Right. But I was waiting for feedback from the author since I'm really
not familiar with low level memory management and that driver. :(
Regards,
Bernhard
Yes. I agree with this fix. The HP ProLiant systems have an RBSU setting in the BIOS for the NX bit but we need to make certain we can execute as the default setting for this RBSU option may switch between enable/disable.
Tom
-----Original Message-----
From: Andrew Morton [mailto:[email protected]]
Sent: Tuesday, November 18, 2008 4:30 PM
To: Bernhard Walle
Cc: Mingarelli, Thomas; [email protected]; [email protected]; [email protected]; [email protected]

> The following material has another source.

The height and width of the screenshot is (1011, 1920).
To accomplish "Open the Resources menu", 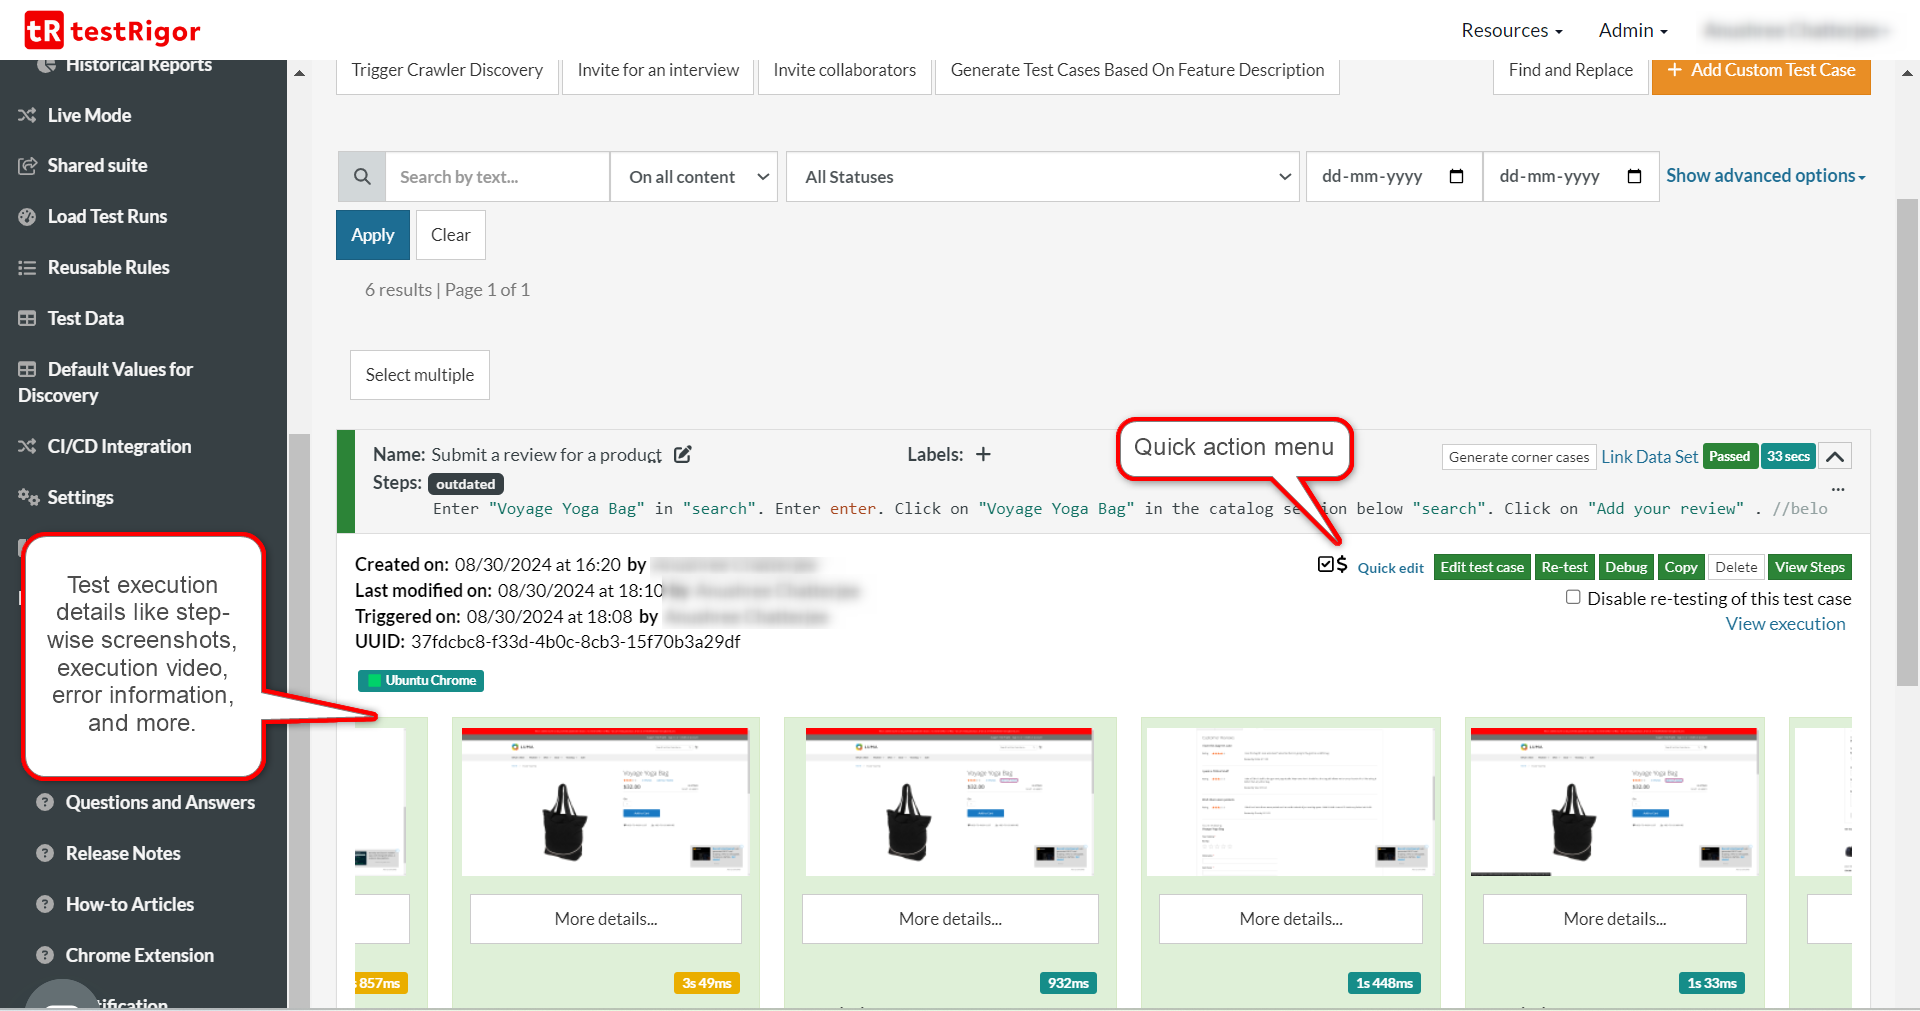I will click(x=1510, y=31).
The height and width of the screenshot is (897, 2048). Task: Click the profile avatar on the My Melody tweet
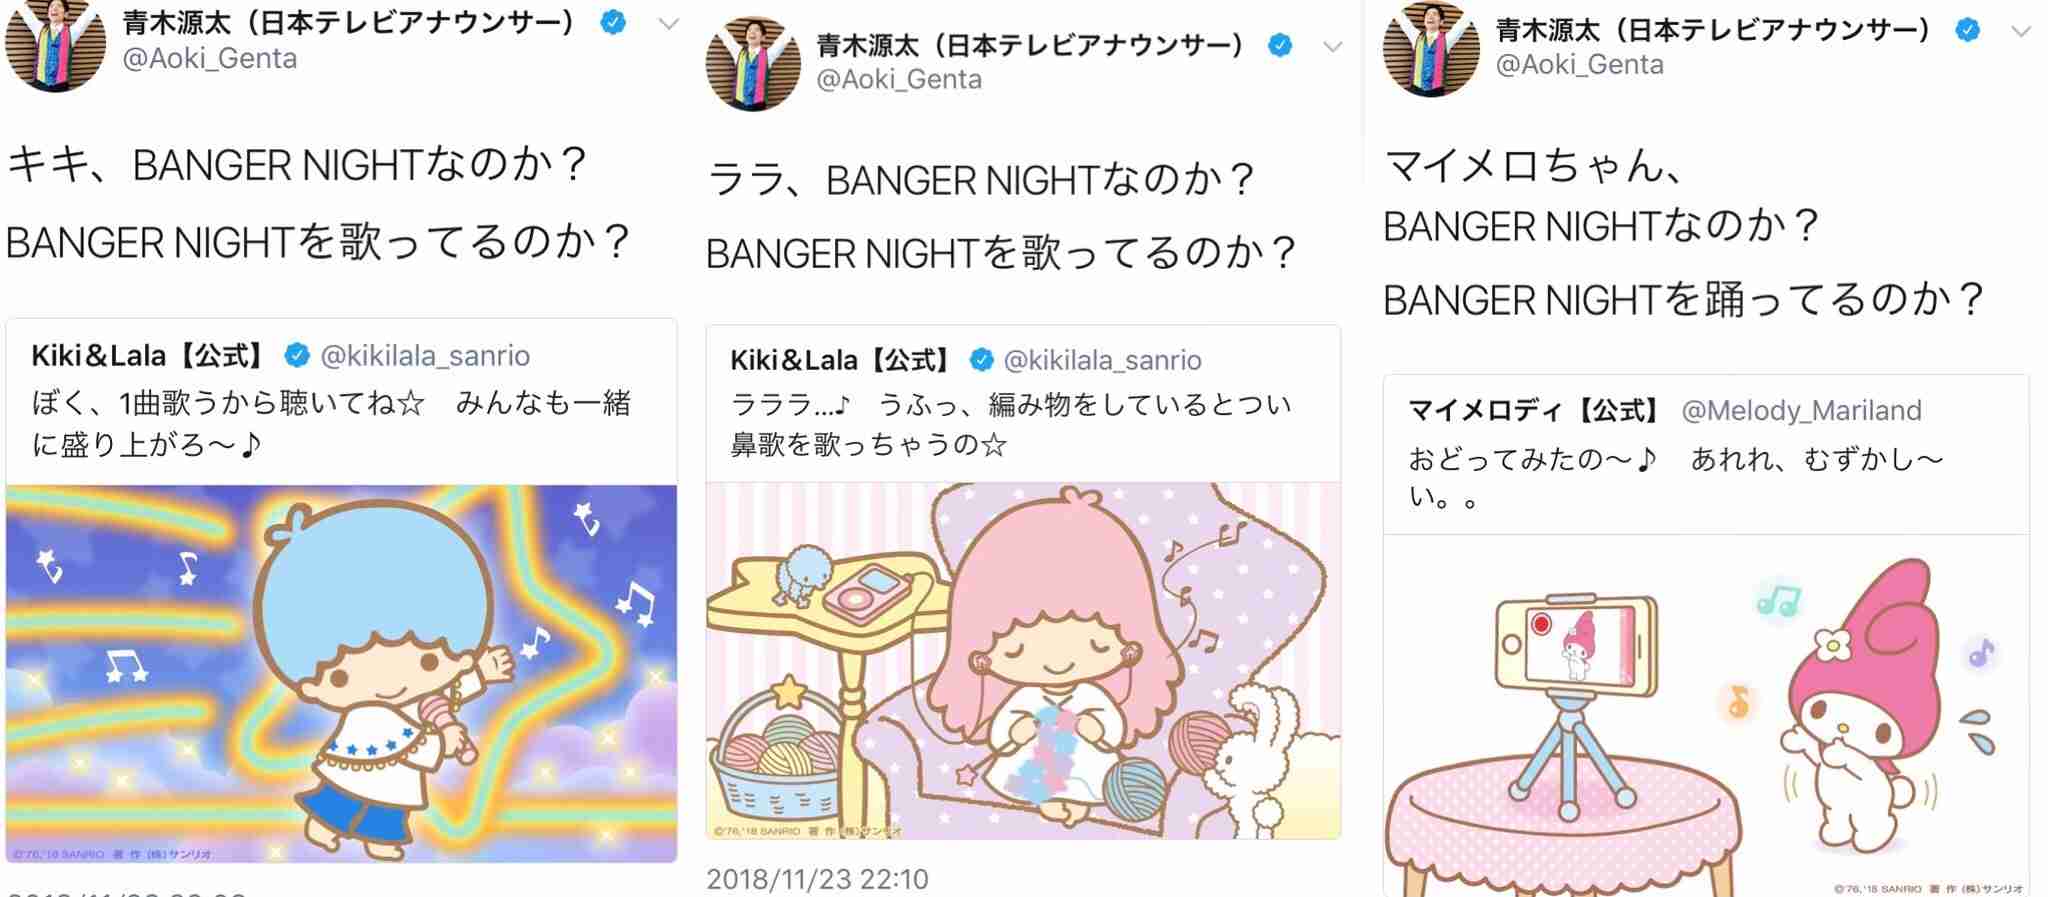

Subject: Re: [PATCH] [WATCHDOG] [hpwdt] Set the mapped BIOS address space as executable
On Fri, 14 Nov 2008 15:47:03 +0100
Bernhard Walle <[email protected]> wrote:
> The address provided by the SMBIOS/DMI CRU information is mapped via
> ioremap() in the virtual address space. However, since the address
> is executed (i.e. call'd), we need to set that pages as executable.
>
> Without that, I get following oops on a HP ProLiant DL385 G2
> machine with BIOS from 05/29/2008 when I trigger crashdump:
>
> BUG: unable to handle kernel paging request at ffffc20011090c00
> IP: [<ffffc20011090c00>] 0xffffc20011090c00
> PGD 12f813067 PUD 7fe6a067 PMD 7effe067 PTE 80000000fffd3173
> Oops: 0011 [1] SMP
> last sysfs file: /sys/devices/system/cpu/cpu3/cache/index2/shared_cpu_map
> CPU 1
> Modules linked in: autofs4 ipv6 af_packet cpufreq_conservative cpufreq_userspace
> cpufreq_powersave powernow_k8 fuse loop dm_mod rtc_cmos ipmi_si sg rtc_core i2c
> _piix4 ipmi_msghandler bnx2 sr_mod container button i2c_core hpilo joydev pcspkr
> rtc_lib shpchp hpwdt cdrom pci_hotplug usbhid hid ff_memless ohci_hcd ehci_hcd
> uhci_hcd usbcore edd ext3 mbcache jbd fan ide_pci_generic serverworks ide_core p
> ata_serverworks pata_acpi cciss ata_generic libata scsi_mod dock thermal process
> or thermal_sys hwmon
> Supported: Yes
> Pid: 0, comm: swapper Not tainted 2.6.27.5-HEAD_20081111100657-default #1
> RIP: 0010:[<ffffc20011090c00>] [<ffffc20011090c00>] 0xffffc20011090c00
> RSP: 0018:ffff88012f6f9e68 EFLAGS: 00010046
> RAX: 0000000000000d02 RBX: 0000000000000000 RCX: 0000000000000000
> RDX: 0000000000000000 RSI: 0000000000000000 RDI: 0000000000000000
> RBP: ffff88012f6f9e98 R08: 666666666666660a R09: ffffffffa1006fc0
> R10: 0000000000000000 R11: ffff88012f6f3ea8 R12: ffffc20011090c00
> R13: ffff88012f6f9ee8 R14: 000000000000000e R15: 0000000000000000
> FS: 00007ff70b29a6f0(0000) GS:ffff88012f6512c0(0000) knlGS:0000000000000000
> CS: 0010 DS: 0018 ES: 0018 CR0: 000000008005003b
> CR2: ffffc20011090c00 CR3: 0000000000201000 CR4: 00000000000006e0
> DR0: 0000000000000000 DR1: 0000000000000000 DR2: 0000000000000000
> DR3: 0000000000000000 DR6: 00000000ffff0ff0 DR7: 0000000000000400
> Process swapper (pid: 0, threadinfo ffff88012f6f2000, task ffff88007fa8a1c0)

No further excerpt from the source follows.